Text segment:

════════

Survival rates for nearly all cancers are improving every year. In the past 40 years, the 10-year survival rate for breast cancer has increased from 40 per cent to 78 per cent; for malignant melanoma from 46 to 89 per cent; and for testicular cancer from 69 to 98 per cent, according to research carried out for the charity by a team working under Professor Michel Coleman at the London School of Hygiene and Tropical Medicine.

However, the prospects for other types of cancer – in particular pancreatic and lung cancer – remain poor around the world. Survival rates in England and Wales, along with the rest of the UK, lag behind comparable countries in western Europe – largely because of delays in diagnosis of hard-to-spot cancers.

Dr Kumar said that, while the 50 per cent statistic was a major milestone, there was “a huge amount” of work still to do.

“We don’t want to celebrate the fact that only 50 per cent of patients are surviving their cancer,” he said. “In the UK that means around 160,000 people a year still don’t survive for 10 years or more, and across the world around eight million people.”

Charity runner Tony Phoenix-Morrison at the London Marathon this year. Cancer Research UK aims to boost its annual £350m spending on cures by 50 per cent over the next five to 10 years
Charity runner Tony Phoenix-Morrison at the London Marathon this year. Cancer Research UK aims to boost its annual £350m spending on cures by 50 per cent over the next five to 10 years (PA)

════════

[Pixel coordinate grounding data]
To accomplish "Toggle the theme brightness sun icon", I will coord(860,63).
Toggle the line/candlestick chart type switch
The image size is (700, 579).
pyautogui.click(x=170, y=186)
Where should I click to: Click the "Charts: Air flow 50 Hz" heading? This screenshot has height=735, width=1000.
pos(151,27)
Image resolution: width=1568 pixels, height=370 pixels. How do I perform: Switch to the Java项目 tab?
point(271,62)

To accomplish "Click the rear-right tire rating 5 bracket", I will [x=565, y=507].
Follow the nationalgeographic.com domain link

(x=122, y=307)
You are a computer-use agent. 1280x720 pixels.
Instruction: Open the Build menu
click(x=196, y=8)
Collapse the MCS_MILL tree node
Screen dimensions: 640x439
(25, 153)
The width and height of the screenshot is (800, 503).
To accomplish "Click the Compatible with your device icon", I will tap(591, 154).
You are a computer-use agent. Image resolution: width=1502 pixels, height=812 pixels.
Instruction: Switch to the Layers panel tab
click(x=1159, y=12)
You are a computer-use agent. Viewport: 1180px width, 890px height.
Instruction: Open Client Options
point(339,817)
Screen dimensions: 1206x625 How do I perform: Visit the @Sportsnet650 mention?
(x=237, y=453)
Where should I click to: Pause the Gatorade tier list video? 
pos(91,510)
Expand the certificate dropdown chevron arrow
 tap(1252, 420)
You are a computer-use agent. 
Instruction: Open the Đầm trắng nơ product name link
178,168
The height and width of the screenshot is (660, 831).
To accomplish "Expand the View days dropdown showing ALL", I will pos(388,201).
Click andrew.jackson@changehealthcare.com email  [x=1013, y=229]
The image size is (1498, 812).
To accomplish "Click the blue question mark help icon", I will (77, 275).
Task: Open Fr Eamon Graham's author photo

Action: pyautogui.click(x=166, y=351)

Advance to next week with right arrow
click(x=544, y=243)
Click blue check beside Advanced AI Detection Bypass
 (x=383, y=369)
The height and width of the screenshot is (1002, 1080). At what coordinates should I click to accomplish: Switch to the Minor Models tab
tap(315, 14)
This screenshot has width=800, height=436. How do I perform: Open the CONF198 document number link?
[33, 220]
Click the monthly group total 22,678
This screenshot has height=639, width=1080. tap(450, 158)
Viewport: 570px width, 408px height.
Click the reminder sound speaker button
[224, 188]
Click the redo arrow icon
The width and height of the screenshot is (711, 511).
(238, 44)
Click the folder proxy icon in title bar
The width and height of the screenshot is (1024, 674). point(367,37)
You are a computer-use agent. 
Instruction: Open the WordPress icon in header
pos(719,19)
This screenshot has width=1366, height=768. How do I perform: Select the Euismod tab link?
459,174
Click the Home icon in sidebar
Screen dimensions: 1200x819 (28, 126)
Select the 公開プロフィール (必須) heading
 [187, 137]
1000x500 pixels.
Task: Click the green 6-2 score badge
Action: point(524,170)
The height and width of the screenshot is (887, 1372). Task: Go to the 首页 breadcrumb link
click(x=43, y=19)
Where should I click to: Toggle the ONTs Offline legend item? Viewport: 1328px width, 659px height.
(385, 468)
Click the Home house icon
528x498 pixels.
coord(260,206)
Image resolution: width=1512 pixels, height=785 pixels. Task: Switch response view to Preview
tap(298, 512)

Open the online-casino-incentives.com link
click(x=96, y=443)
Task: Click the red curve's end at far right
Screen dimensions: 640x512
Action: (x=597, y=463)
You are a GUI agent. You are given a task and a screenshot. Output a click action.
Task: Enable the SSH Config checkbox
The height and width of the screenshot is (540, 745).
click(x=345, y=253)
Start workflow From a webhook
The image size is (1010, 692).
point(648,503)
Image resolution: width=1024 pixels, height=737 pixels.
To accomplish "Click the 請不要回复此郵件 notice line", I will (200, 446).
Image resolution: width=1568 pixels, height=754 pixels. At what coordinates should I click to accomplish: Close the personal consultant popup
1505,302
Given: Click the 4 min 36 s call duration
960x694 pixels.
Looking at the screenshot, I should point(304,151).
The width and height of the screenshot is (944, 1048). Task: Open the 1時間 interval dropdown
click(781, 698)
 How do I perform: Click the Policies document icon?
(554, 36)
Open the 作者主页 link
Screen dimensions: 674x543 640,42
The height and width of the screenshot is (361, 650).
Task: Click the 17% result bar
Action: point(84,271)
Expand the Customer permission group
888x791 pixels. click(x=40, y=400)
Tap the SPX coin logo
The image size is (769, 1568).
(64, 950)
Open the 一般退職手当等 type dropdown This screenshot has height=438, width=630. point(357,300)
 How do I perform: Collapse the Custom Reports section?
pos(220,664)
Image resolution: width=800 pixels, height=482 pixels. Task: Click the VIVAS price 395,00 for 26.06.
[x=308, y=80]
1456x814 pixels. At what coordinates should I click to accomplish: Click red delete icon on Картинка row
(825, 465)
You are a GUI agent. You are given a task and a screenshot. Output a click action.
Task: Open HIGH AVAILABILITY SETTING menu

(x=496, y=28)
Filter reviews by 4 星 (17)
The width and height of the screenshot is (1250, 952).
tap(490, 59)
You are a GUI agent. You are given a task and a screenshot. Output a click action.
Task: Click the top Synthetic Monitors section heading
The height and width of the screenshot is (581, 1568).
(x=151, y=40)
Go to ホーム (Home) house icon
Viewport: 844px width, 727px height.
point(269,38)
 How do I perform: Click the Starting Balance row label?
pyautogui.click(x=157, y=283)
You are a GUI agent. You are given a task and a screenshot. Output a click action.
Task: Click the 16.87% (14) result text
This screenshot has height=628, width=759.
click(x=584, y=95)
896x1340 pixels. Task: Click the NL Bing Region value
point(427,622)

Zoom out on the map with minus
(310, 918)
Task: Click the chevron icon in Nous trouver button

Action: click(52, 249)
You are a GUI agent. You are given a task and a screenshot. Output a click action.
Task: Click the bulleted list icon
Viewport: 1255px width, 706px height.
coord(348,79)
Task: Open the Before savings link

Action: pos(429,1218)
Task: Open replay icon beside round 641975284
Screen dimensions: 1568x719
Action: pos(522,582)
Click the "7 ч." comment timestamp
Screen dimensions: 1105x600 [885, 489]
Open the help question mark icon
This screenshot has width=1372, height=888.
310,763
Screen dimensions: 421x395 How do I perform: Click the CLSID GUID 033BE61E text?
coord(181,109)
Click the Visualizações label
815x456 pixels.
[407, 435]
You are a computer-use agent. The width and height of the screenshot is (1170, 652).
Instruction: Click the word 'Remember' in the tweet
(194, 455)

════════

Instructions:
1) Answer these questions using the cancer survival text:
(a) What was the 10-year survival rate for breast cancer 40 years ago, and what is it now?
(b) Which two types of cancer are singled out as still having poor prospects around the world?
(c) According to Dr Kumar, about how many people in the UK each year still don't survive for 10 years or more?
2) Rewrite the paragraph of the cancer survival text that begins "Survival rates for nearly all cancers" as a bulleted list, keeping its main facts.
3) Reproduce the cancer survival text word for word, everything from "Dr Kumar said" down to "10 years (PA)".
The material above is unrelated to the cancer survival text.

Your written answers:
1)
(a) It was 40 per cent, and it is now 78 per cent.
(b) Pancreatic cancer and lung cancer.
(c) Around 160,000 people.

2)
- Survival rates for nearly all cancers improve every year.
- Over the past 40 years, 10-year survival rates rose:
  - breast cancer: 40% to 78%
  - malignant melanoma: 46% to 89%
  - testicular cancer: 69% to 98%
- Source: research for the charity by a team under Professor Michel Coleman at the London School of Hygiene and Tropical Medicine.

3)
Dr Kumar said that, while the 50 per cent statistic was a major milestone, there was “a huge amount” of work still to do.

“We don’t want to celebrate the fact that only 50 per cent of patients are surviving their cancer,” he said. “In the UK that means around 160,000 people a year still don’t survive for 10 years or more, and across the world around eight million people.”

Charity runner Tony Phoenix-Morrison at the London Marathon this year. Cancer Research UK aims to boost its annual £350m spending on cures by 50 per cent over the next five to 10 years
Charity runner Tony Phoenix-Morrison at the London Marathon this year. Cancer Research UK aims to boost its annual £350m spending on cures by 50 per cent over the next five to 10 years (PA)